PART II. Neighboring Fields
3. CHAPTER III (continued)
Annie looked flustered. She had begged Alexandra not to say
anything about this plan before Oscar, who was apt to be jealous
of what his sister did for Lou's children. Alexandra did not get
on with Oscar's wife at all. "Milly can play in church just the
same, and she'll still play on the organ. But practising on it
so much spoils her touch. Her teacher says so," Annie brought out
with spirit.
Oscar rolled his eyes. "Well, Milly must have got on pretty good
if she's got past the organ. I know plenty of grown folks that
ain't," he said bluntly.
Annie threw up her chin. "She has got on good, and she's going to
play for her commencement when she graduates in town next year."
"Yes," said Alexandra firmly, "I think Milly deserves a piano.

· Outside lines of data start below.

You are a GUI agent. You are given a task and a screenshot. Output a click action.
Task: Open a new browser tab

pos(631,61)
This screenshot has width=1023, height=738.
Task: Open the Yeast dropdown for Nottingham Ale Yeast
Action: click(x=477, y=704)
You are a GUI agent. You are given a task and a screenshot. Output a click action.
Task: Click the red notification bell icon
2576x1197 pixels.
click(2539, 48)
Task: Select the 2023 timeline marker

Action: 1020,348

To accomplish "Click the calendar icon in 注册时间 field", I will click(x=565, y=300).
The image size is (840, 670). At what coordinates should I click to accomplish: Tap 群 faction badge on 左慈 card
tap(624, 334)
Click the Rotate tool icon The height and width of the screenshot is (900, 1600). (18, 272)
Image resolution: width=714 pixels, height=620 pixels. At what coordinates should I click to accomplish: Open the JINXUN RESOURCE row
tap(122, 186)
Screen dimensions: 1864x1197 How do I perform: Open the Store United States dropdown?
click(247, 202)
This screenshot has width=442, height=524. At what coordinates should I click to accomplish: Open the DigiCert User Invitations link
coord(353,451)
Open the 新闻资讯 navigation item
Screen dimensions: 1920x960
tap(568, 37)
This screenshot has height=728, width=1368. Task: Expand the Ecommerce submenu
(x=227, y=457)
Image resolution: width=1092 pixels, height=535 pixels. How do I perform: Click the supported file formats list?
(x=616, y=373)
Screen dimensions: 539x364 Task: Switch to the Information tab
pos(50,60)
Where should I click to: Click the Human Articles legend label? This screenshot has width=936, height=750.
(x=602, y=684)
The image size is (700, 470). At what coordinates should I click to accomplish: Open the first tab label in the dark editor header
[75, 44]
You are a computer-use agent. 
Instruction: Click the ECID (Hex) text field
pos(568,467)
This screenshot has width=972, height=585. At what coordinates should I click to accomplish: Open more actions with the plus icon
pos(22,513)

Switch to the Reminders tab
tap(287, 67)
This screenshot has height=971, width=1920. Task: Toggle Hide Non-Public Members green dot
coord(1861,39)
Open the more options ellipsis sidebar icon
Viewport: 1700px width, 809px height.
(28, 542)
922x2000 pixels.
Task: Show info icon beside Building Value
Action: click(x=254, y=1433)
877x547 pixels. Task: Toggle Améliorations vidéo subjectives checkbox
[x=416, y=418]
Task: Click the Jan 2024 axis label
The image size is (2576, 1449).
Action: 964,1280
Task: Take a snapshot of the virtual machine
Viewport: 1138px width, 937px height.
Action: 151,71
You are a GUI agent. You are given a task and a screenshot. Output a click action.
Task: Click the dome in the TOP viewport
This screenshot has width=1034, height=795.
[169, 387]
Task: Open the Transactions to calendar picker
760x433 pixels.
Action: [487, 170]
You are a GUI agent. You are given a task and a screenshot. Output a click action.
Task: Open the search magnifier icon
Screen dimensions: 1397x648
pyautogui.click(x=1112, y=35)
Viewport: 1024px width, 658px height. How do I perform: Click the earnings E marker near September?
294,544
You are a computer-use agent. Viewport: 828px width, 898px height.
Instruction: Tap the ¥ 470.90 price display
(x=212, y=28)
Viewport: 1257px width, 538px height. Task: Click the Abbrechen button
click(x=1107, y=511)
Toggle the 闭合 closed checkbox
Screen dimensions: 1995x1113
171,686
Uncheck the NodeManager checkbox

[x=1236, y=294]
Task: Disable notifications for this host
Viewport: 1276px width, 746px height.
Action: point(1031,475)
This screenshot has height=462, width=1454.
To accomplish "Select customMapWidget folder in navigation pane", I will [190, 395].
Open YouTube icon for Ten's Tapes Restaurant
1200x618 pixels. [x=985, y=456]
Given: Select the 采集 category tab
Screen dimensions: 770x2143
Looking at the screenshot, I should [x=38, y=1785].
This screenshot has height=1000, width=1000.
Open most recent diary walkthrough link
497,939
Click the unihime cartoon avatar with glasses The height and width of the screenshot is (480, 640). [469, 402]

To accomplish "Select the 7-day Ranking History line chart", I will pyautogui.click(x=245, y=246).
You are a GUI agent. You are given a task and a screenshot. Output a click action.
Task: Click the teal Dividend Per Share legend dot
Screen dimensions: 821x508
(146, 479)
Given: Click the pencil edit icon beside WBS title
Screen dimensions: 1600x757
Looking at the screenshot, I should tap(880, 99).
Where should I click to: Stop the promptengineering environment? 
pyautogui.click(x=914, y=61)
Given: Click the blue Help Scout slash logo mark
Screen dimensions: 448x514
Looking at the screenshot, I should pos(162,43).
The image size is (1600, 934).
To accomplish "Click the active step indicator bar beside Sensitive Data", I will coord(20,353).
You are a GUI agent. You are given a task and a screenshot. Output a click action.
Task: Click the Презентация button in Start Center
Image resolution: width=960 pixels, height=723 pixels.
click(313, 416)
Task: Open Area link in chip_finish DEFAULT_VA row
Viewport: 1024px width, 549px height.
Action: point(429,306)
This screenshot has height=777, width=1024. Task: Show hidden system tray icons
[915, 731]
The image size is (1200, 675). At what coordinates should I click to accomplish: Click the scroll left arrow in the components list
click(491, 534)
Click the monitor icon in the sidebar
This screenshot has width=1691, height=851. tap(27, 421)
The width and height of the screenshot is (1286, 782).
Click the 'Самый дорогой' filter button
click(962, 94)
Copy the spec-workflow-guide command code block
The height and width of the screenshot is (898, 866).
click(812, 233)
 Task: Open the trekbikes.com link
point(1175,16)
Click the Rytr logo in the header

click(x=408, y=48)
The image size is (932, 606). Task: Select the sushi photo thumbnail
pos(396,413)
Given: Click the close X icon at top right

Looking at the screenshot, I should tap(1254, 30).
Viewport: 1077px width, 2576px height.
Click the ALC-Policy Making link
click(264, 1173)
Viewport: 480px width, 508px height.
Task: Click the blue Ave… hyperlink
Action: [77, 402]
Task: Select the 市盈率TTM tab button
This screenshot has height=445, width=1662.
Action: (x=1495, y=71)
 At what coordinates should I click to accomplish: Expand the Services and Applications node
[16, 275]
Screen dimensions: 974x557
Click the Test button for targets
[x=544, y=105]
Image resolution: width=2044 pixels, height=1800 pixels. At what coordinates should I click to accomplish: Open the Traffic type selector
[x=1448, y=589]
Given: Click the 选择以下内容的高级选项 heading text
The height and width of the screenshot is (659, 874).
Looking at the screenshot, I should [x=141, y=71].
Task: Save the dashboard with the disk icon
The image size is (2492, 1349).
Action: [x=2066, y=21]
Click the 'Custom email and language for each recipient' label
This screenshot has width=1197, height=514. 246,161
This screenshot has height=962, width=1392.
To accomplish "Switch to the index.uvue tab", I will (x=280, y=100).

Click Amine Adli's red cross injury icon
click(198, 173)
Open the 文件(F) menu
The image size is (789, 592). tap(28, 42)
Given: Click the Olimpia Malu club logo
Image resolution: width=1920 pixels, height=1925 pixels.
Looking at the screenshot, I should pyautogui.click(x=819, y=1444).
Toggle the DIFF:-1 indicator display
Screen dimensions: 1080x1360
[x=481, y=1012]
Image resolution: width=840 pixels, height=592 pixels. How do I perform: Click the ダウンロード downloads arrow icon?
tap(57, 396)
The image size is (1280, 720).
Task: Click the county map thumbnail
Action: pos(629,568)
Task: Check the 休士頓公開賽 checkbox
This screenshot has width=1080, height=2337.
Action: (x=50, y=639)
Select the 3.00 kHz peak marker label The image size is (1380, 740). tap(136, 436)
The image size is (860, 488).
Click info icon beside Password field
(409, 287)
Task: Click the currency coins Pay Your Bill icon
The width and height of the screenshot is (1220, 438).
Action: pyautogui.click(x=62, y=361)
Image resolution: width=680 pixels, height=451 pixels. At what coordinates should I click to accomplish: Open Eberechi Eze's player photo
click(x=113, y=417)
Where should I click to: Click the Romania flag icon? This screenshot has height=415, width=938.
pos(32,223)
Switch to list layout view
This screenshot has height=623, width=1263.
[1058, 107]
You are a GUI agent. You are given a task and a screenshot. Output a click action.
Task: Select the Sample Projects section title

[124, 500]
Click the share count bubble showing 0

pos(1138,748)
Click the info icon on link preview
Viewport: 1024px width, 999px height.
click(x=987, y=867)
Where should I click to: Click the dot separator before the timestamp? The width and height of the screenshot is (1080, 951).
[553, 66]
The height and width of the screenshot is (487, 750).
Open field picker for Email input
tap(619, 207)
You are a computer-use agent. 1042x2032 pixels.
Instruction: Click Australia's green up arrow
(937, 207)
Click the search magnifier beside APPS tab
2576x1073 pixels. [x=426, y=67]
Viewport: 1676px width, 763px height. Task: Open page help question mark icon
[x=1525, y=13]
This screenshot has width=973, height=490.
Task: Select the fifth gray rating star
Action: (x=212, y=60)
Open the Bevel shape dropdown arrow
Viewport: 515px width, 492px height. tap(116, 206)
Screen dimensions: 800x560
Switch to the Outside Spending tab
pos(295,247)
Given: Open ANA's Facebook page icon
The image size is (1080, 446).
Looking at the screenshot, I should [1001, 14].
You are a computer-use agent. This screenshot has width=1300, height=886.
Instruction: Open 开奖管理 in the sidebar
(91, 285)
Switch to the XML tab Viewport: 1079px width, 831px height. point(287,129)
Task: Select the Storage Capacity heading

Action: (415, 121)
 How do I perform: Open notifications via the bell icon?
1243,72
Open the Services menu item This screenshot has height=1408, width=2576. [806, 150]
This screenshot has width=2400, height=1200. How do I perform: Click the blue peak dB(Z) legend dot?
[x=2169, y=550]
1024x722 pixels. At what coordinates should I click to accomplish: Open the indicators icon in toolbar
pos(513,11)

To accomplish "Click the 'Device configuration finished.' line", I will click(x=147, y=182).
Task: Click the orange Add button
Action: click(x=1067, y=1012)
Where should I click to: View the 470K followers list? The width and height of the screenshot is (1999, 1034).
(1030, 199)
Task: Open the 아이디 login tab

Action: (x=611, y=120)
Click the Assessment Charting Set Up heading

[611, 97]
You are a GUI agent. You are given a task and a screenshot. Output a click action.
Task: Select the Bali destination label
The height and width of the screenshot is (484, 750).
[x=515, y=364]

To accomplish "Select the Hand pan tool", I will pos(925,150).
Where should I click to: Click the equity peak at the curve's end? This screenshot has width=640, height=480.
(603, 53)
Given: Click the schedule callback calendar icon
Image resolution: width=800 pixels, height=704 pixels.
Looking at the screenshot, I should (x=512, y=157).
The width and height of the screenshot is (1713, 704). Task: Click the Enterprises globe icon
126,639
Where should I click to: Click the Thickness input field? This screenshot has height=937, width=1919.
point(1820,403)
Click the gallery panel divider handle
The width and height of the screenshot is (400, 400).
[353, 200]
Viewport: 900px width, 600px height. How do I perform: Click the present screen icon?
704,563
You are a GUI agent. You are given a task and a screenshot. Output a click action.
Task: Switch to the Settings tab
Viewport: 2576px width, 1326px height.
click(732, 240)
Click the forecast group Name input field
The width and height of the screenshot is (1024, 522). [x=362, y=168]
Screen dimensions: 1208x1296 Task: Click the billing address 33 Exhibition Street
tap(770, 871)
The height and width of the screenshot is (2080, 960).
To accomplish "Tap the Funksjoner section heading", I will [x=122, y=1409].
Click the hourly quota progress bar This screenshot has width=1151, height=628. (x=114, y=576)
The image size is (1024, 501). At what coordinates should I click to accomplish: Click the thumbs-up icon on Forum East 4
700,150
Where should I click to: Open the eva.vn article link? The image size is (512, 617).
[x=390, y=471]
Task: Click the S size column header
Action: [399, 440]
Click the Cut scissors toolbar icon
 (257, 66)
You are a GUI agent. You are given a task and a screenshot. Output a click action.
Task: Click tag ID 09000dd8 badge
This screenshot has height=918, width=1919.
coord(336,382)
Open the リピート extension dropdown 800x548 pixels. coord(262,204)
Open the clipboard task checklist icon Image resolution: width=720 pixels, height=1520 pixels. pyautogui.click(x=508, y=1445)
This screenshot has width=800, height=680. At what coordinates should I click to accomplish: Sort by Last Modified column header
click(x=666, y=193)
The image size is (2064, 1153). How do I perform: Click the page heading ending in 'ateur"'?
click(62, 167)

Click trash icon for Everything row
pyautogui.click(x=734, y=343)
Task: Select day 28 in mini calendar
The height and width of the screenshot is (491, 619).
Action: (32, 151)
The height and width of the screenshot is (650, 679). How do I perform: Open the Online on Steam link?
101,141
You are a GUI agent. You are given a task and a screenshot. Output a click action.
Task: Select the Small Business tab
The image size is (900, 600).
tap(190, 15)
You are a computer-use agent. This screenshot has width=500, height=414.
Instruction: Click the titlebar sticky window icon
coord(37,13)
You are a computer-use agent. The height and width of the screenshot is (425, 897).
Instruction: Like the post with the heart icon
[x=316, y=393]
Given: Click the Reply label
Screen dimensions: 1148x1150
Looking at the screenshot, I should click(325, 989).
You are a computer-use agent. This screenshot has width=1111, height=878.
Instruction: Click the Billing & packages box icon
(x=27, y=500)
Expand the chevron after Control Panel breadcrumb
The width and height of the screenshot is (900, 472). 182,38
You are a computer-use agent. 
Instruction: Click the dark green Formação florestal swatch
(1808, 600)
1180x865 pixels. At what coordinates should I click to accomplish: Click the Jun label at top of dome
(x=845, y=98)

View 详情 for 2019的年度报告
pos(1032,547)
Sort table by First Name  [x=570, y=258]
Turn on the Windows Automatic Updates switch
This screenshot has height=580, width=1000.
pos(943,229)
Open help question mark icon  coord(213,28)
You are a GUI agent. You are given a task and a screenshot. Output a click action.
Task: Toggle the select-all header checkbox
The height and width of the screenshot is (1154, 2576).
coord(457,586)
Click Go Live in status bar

All the girls around here have been taking lessons for years, but
Milly is the only one of them who can ever play anything when you
ask her. I'll tell you when I first thought I would like to give
you a piano, Milly, and that was when you learned that book of old
Swedish songs that your grandfather used to sing. He had a sweet
tenor voice, and when he was a young man he loved to sing. I can
remember hearing him singing with the sailors down in the shipyard,
when I was no bigger than Stella here," pointing to Annie's younger
daughter.
Milly and Stella both looked through the door into the sitting-room,
where a crayon portrait of John Bergson hung on the wall. Alexandra
had had it made from a little photograph, taken for his friends
just before he left Sweden; a slender man of thirty-five, with
soft hair curling about his high forehead, a drooping mustache,
and wondering, sad eyes that looked forward into the distance, as
if they already beheld the New World.
After dinner Lou and Oscar went to the orchard to pick cherries--they
had neither of them had the patience to grow an orchard of their
own--and Annie went down to gossip with Alexandra's kitchen girls
while they washed the dishes. She could always find out more about
Alexandra's domestic economy from the prattling maids than from
Alexandra herself, and what she discovered she used to her own
advantage with Lou. On the Divide, farmers' daughters no longer
went out into service, so Alexandra got her girls from Sweden, by
paying their fare over. They stayed with her until they married,
and were replaced by sisters or cousins from the old country.